Le motoriste français Safran vient d'annoncer qu'il allait investir significativement dans son usine du Creusot, vitrine de la modernité industrielle, afin notamment de doper la production des moteurs M88 qui équipent le Rafale. Une annonce qui incarne la volonté de Safran d'accélérer sur le double sourcing de ses flux industriels.C’est l’une des rares bonnes nouvelles dont peut se vanter l’industrie française en ce début d’année 2026. Le motoriste Safran, via sa division Safran Aircraft Engines, vient d’annoncer, ce jeudi 29 janvier, un investissement significatif dans l’une de ses usines françaises. L’équipementier aéronautique va injecter 70 millions d’euros dans son site industriel du Creusot (Saône-et-Loire).
Une somme non négligeable qui va pérenniser cette usine puisqu’elle va s’ouvrir à des productions en lien avec le marché de la défense. « Cette extension permettra l’intégration de lignes de production de pièces tournantes complexes pour les moteurs M88 et GE90 qui équipent respectivement l’avion de combat Rafale et l’avion long-courrier Boeing 777 », précise l’entreprise dans un communiqué.

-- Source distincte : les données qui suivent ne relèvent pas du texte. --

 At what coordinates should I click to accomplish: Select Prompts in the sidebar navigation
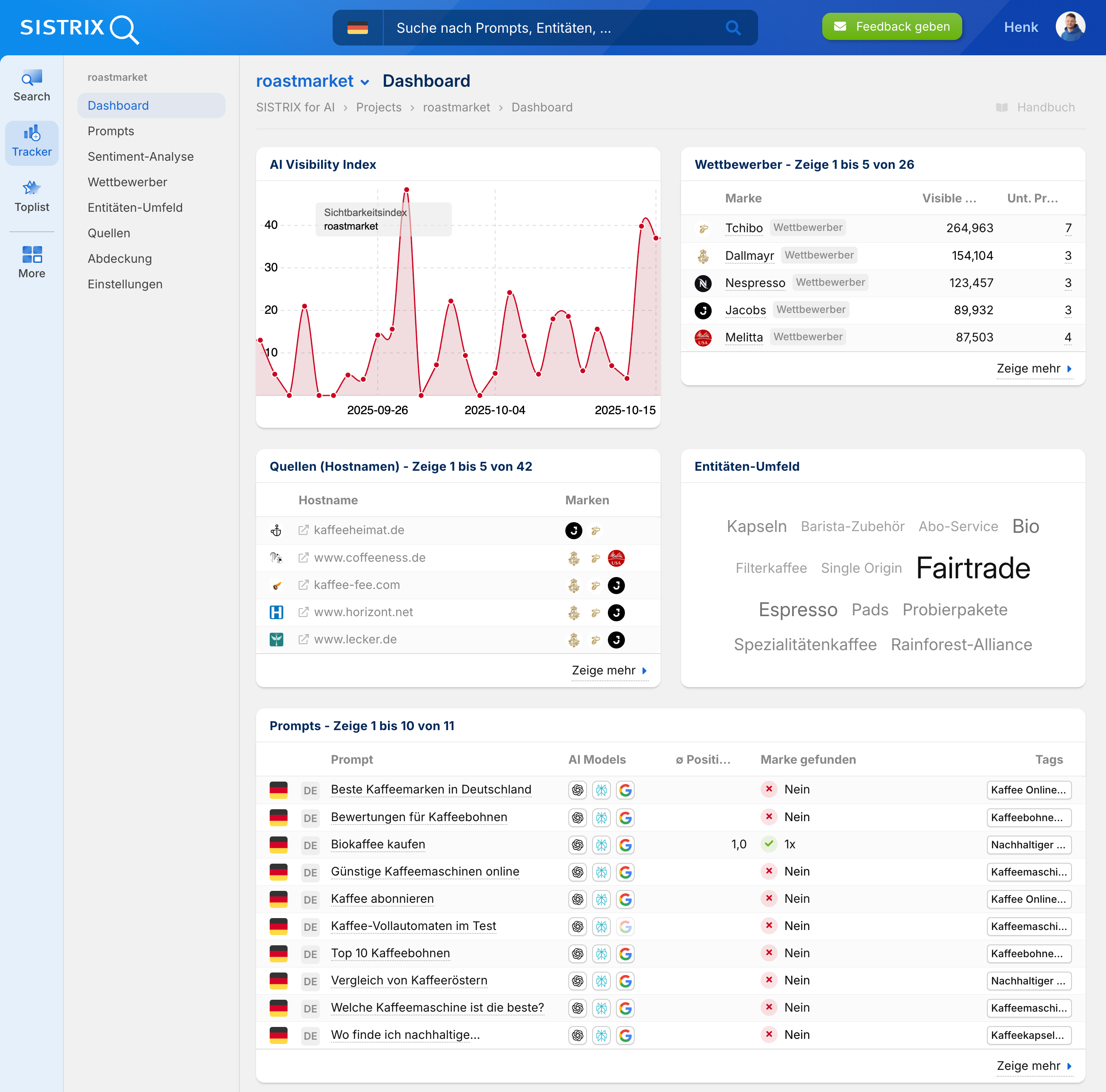(x=111, y=131)
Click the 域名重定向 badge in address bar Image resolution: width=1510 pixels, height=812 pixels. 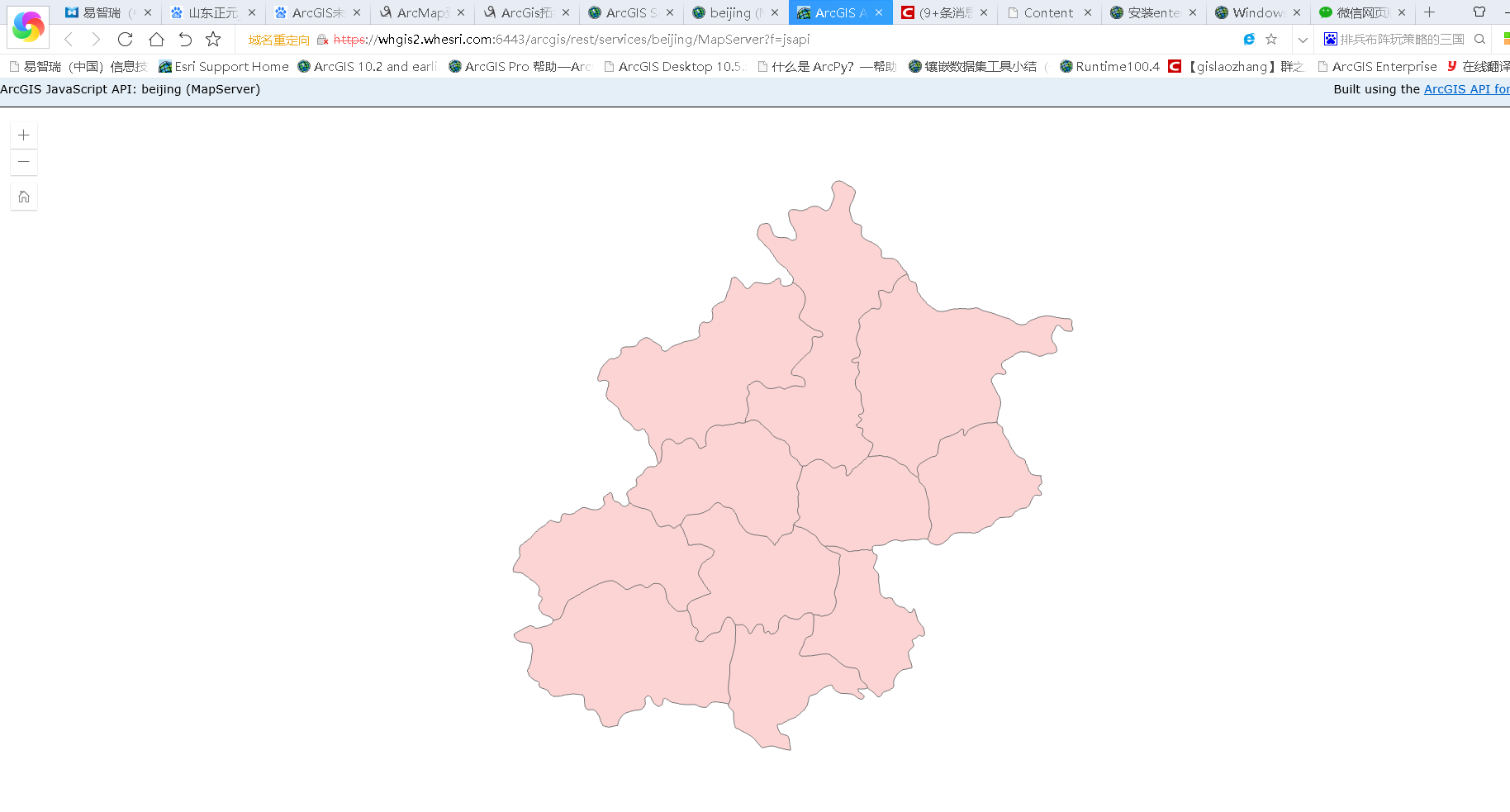pos(278,39)
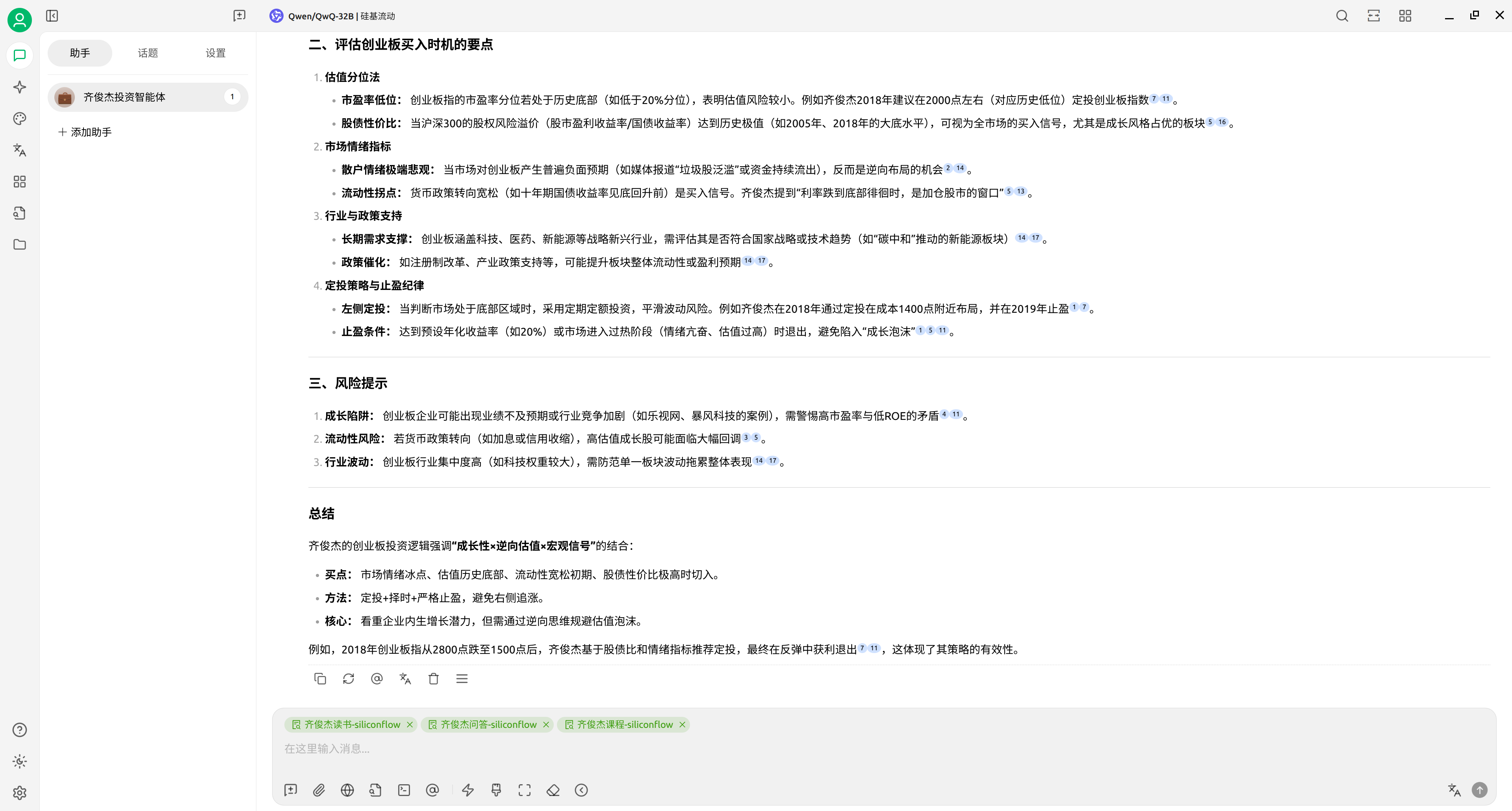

Jusqu’à présent, cette même usine de 200 collaborateurs était totalement dédiée à la fabrication des disques de turbine basse pression destinés aux moteurs LEAP et CFM56 de CFM International qui équipent les Airbus A320 et les Boeing 737. Avec ce nouvel investissement, ce site du Creusot devient plus que jamais stratégique pour la France et surtout il incarne la nouvelle stratégie industrielle de Safran.
Double sourcing
Dans le cadre d’une audition devant la commission des affaires économiques du Sénat au début du mois de janvier, le directeur général, Olivier Andriès, n’a pas caché sa volonté d’amplifier le double sourcing en interne afin d’accompagner la montée en puissance de certains marchés et de réduire au maximum les risques sur les chaînes d’approvisionnement face à un contexte géopolitique instable. Le dirigeant a pris en exemple à cette occasion son usine du Havre qui produit des nacelles pour les Airbus A320, bien qu’il était question dans ce cas de compétitivité.